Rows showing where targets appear
--- start ---

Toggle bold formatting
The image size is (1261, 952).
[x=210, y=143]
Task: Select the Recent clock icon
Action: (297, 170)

--- end ---
--- start ---

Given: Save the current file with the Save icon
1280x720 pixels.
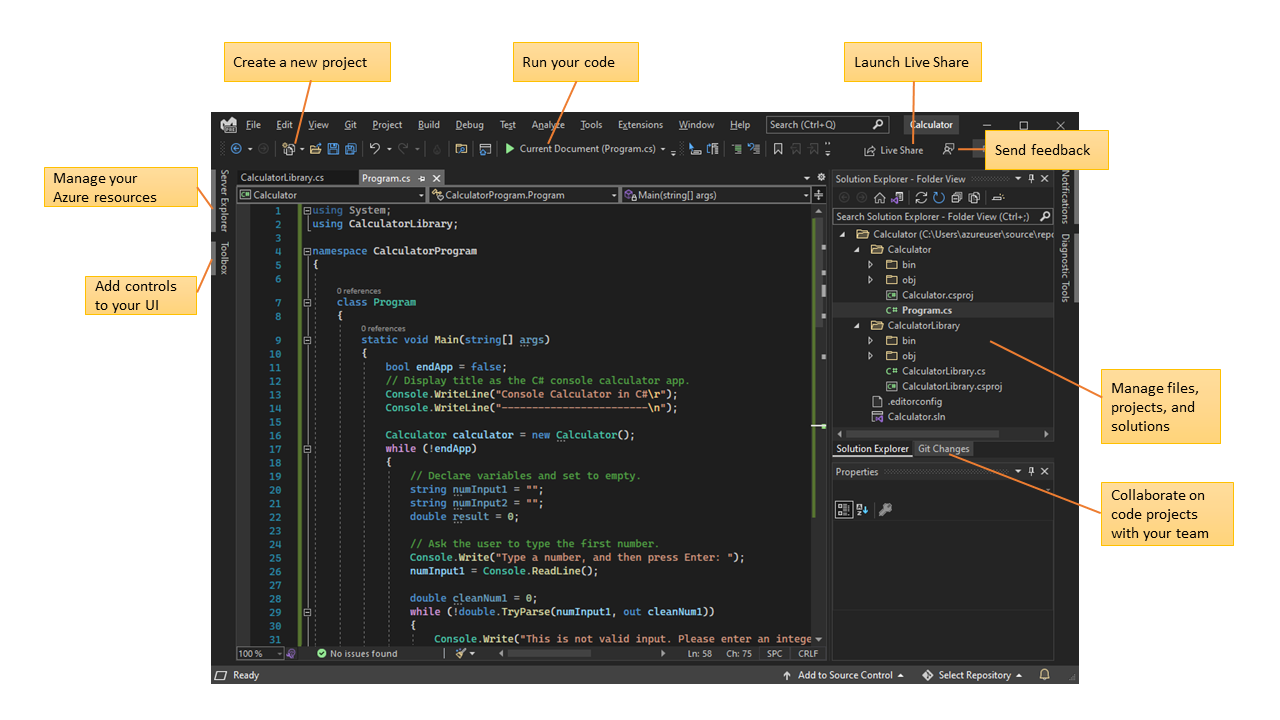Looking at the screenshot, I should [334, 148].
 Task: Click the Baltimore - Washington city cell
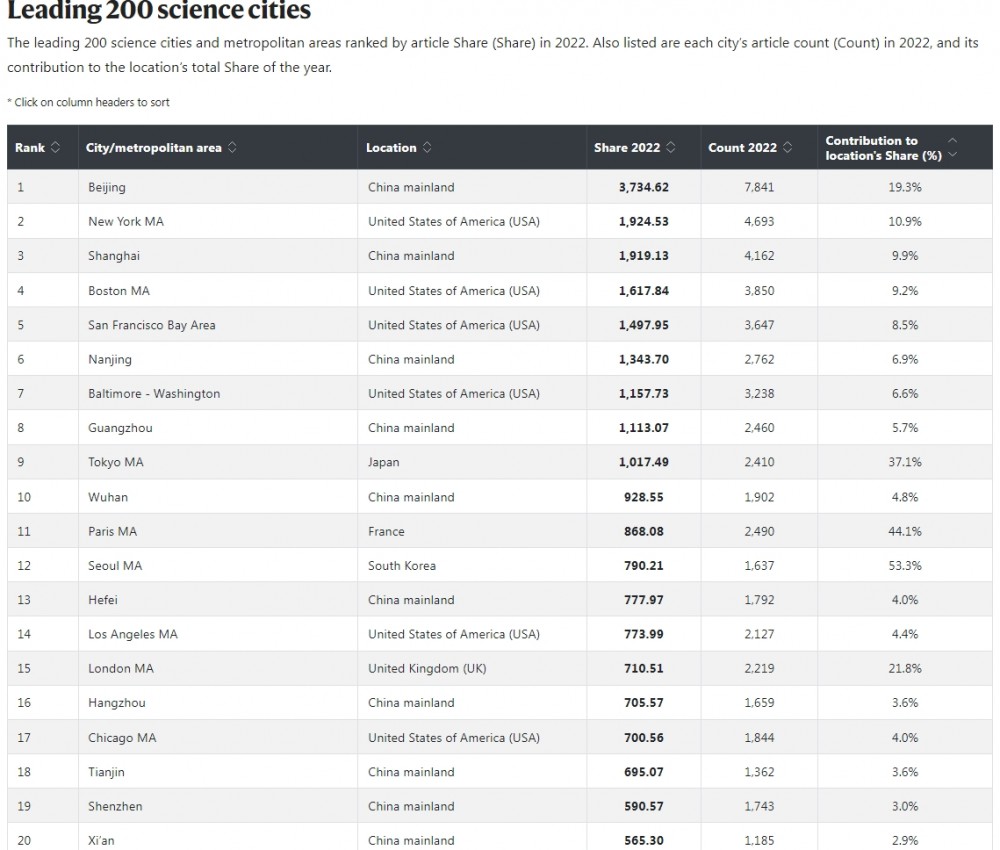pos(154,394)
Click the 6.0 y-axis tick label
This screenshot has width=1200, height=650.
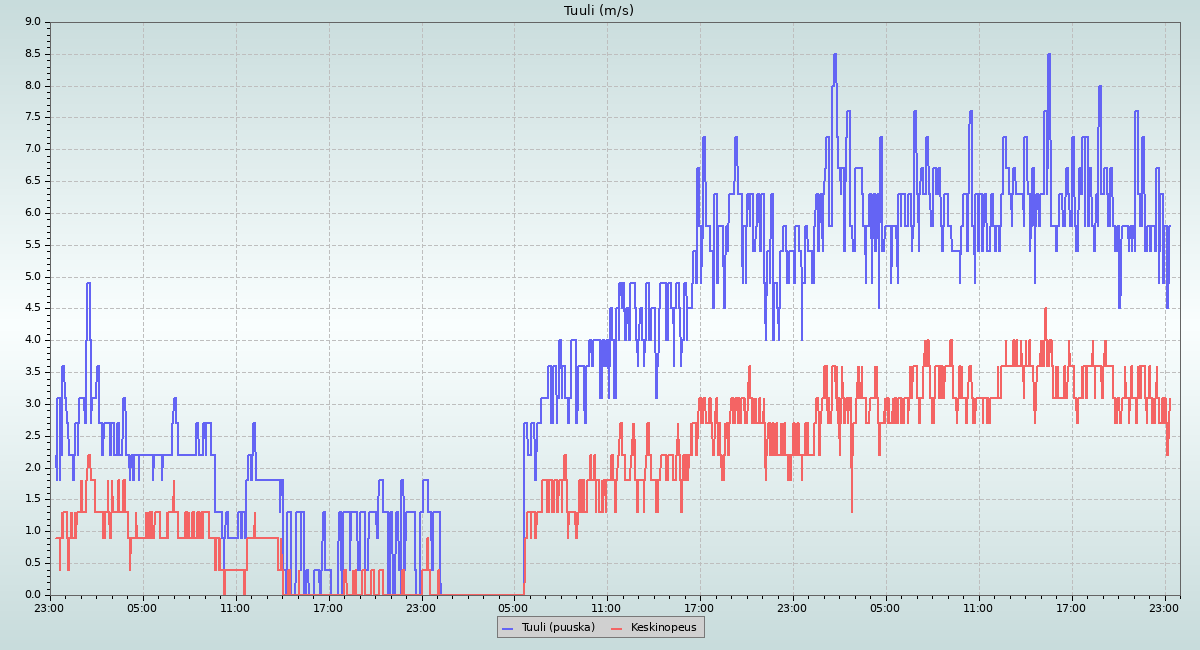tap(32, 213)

--- end ---

Exercise aim:
Copy out everything from the line containing "Click the 6.0 y-axis tick label" down to the line containing "tap(32, 213)", both included, and leave the pictures out of your answer.

Expected answer:
Click the 6.0 y-axis tick label
This screenshot has width=1200, height=650.
tap(32, 213)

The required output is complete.